In recent years, Djinn have been blamed for encouraging suicide bombers.

Djinn are spiritual devotees, too. There are Pagan, Jewish, Christian, and Islamic Djinn; each is allegedly most likely to help humans who share their religious persuasion although the most generous Djinn are kind to all and the most malevolent are equal-opportunity offenders. Djinn love and crave heat. They live in the desert, by hot springs, and in bathhouses. They despise the cold, and Djinn in colder climes tend to be grouchy.

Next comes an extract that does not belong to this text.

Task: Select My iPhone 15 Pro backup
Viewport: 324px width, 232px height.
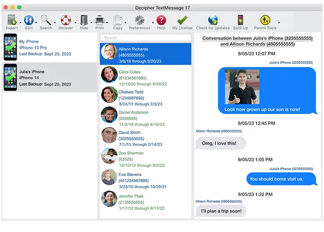Action: coord(50,48)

Djinn hate salt and fear iron and steel. All may be used to keep them far away. They don’t like noisy, crowded places although they are curious spirits and will venture out to observe or even participate in fairs, markets, and festivals. Djinn enjoy stories and can be pacified or lured by telling exciting, suspenseful tales. They will hover quietly in corners and listen. In the manner of Scheherazade, should you need to keep a Djinn calm or play for time, keep telling stories. If you anticipate dealings with Djinn, it’s not bad to maintain a repertoire of tales, just in case.

Djinn have a code of honor. Even the most malevolent Djinn will honor a promise or vow. (Make sure that you do, too.) Djinn appreciate favours done for them and respectful behavior.


Jinn; Genie; Jinni


Djinn famously manifest as snakes, cats, or dogs. It’s considered dangerous to injure, kill, or even annoy any of these creatures as it may be a Djinn in disguise.

The most powerful individual Djinn have personal preferences in terms of offerings as well as colors. Please see individual entries for more details.


The traditional offering involves pouring oil over flour. Jewish Djinn like fruit jam. Christian Djinn have the reputation of eating anything, but that may just be from the Islamic perspective. Djinn tend to like alcoholic beverages, candles, and incense, especially benzoin.

They hate salt. Make sure anything given to them was prepared without salt, or it will be rejected and their enmity earned.